*DESCRIPTION OF THE TASK*. In the records that follow, skip the pictures and print everything else exactly.

*RECORDS SHOWN*.

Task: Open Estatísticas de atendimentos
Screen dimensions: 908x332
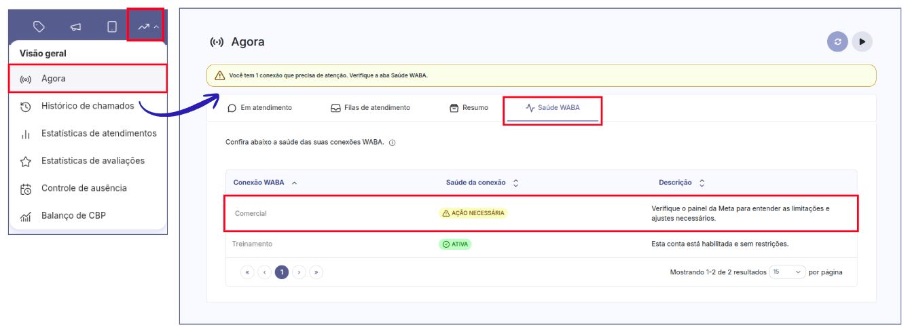Action: click(98, 134)
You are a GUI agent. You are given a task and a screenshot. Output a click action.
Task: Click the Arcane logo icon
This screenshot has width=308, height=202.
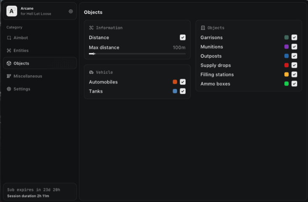click(12, 11)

*RESULT BELOW*.
Task: Open Estatísticas de atendimentos
Screen dimensions: 908x332
Action: click(98, 134)
You are a GUI agent. You are given a task and a screenshot. Output a click action.
Task: Click the Arcane logo icon
This screenshot has width=308, height=202.
click(12, 11)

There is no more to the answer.